Behavioral sensitivity and ethanol potentiation of the N-methyl-D-aspartate receptor antagonist MK-801 in a rat line selected for high ethanol sensitivity
Toropainen, M.; Näkki, R.; Honkanen, A.; Rosenberg, P.H.; Laurie, D.J.; Pelto-Huikko, M.; Koistinaho, J.; Eriksson, C.J.; Korpi, E.R.

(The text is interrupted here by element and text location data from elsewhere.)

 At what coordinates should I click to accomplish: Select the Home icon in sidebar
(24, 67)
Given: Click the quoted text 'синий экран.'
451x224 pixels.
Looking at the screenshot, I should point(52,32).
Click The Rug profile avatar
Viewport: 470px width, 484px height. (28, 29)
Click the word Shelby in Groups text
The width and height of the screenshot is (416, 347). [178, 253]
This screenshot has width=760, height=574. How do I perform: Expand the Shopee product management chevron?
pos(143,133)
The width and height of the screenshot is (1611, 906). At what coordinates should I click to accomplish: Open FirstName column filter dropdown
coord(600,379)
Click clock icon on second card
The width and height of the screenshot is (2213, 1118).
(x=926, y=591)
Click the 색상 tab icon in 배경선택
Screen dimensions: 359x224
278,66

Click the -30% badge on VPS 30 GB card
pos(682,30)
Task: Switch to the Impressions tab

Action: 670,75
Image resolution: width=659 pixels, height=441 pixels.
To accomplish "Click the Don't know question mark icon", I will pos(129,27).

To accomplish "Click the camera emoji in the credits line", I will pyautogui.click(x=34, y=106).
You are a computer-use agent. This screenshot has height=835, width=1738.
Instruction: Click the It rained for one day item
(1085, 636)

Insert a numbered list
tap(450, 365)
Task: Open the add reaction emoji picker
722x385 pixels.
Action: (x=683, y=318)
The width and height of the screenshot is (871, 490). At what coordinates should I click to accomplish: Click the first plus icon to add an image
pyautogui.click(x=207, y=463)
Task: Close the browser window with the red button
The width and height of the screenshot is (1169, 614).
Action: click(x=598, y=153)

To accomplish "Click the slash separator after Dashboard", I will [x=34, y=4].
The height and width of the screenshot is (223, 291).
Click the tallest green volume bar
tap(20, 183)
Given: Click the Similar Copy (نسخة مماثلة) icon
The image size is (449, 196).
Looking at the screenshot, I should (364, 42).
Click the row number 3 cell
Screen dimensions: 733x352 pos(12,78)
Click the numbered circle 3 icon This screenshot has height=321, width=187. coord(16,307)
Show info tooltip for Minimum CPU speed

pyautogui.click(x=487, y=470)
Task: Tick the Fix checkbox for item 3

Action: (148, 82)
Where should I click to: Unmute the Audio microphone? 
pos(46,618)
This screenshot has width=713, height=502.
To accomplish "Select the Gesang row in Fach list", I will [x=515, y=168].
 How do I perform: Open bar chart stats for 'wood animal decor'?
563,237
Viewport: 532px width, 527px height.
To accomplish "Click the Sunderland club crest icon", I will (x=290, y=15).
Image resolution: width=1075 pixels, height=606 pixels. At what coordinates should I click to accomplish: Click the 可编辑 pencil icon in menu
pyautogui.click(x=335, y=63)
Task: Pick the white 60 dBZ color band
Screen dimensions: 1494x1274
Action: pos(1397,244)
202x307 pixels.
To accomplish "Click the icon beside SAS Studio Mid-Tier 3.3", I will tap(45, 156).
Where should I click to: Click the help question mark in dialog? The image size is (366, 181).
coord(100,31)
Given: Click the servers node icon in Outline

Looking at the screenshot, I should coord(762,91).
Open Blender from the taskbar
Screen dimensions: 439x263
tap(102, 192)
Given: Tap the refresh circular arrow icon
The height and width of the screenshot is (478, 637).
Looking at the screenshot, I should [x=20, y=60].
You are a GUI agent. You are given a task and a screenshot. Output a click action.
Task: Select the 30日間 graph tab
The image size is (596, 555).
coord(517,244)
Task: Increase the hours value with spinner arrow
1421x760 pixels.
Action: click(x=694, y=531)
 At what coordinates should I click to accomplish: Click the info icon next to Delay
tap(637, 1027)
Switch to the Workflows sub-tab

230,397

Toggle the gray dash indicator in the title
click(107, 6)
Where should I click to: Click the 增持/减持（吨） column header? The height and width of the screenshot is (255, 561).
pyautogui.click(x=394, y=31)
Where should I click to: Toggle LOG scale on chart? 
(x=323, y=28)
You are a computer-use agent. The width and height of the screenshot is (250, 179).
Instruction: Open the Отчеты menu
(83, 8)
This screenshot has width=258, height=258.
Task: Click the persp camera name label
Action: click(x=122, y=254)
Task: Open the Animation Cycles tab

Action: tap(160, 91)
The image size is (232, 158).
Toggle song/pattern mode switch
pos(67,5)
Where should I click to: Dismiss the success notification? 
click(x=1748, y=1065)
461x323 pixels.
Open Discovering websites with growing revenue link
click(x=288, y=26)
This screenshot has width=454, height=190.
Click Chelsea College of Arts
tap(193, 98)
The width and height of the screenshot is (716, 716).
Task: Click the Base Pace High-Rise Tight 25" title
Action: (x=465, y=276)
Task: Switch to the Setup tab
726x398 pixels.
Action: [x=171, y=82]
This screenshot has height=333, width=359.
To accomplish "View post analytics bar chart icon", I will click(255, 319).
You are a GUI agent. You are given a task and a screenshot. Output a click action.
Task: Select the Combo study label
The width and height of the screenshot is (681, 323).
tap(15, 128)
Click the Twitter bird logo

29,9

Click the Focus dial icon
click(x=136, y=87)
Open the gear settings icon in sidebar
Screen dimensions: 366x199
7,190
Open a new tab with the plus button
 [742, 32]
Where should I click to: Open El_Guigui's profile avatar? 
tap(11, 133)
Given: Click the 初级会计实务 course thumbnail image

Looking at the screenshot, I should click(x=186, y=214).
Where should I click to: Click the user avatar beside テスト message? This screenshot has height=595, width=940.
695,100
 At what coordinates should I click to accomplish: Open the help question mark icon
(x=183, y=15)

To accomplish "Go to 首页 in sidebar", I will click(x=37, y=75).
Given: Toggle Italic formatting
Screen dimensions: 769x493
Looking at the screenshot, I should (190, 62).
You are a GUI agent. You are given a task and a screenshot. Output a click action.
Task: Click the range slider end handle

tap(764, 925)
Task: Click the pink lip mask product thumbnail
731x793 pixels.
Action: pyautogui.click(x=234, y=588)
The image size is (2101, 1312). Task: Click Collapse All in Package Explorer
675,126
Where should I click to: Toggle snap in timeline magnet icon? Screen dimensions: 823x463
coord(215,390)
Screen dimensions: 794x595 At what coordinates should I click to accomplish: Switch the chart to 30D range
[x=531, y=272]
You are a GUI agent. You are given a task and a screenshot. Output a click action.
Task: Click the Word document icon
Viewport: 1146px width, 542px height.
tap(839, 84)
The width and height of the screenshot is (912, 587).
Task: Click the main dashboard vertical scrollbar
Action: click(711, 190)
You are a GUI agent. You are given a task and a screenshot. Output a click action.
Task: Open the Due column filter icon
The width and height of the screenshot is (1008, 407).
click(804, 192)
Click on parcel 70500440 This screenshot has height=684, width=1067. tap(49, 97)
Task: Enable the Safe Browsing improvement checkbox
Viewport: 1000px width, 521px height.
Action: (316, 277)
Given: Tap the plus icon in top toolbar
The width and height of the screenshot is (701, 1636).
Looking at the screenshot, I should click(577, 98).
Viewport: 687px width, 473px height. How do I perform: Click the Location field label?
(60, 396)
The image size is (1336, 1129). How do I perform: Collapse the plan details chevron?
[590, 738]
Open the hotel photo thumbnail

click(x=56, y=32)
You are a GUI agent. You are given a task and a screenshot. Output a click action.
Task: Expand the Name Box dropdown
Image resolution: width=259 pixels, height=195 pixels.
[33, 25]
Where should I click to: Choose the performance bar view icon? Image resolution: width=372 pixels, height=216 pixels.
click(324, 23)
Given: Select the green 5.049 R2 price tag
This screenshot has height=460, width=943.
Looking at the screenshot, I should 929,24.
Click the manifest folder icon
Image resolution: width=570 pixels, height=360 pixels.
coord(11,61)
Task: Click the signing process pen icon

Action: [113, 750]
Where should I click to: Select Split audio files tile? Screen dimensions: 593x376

Alcoholism Clinical and Experimental Research 21(4): 666-671
1997
ISSN/ISBN: 0145-6008 PMID: 9194922 DOI: 10.1111/j.1530-0277.1997.tb03820.x
Accession: 008216712
The role of the N-methyl-D-aspartate (NMDA) receptors in differential ethanol sensitivity of the alcohol-insensitive [alcohol-tolerant (AT)] and alcohol-sensitive [alcohol-nontolerant (ANT)] rat lines selected for low and high sensitivity to ethanol-induced (2 g/kg) motor impairment was studied in behavioral and neurochemical experiments. A noncompetitive antagonist of the NMDA receptor, dizocilpine maleate (MK-801; 0.2 mg/kg), impaired motor function in ANT rats, but not in AT rats, in a tilting plane test. The impairment was further potentiated by a dose (0.75 g/kg) of ethanol, which alone was inactive. This effect was apparently not associated with the locomotor stimulation produced by MK-801 (0.1 and 0.2 mg/kg), because stimulation did not differ between the rat lines. Locomotor stimulation was potentiated by the low ethanol dose in both rat lines. Ethanol treatment decreased the cerebellar and hippocampal cGMP concentrations both with and without MK-801 pretreatment in both rat lines. In situ hybridization using oligonucleotide probes specific for NMDA receptor subunit mRNAs NR1 and NR2A, B, C, and D revealed no clear differences in brain regional expression between ANT and AT rates. These results indicate that the alcohol-sensitive ANT rats are very sensitive to a low dose of ethanol in the presence of NMDA receptor antagonism, consistent with the hypothesis that this receptor system is involved in acute ethanol intoxication.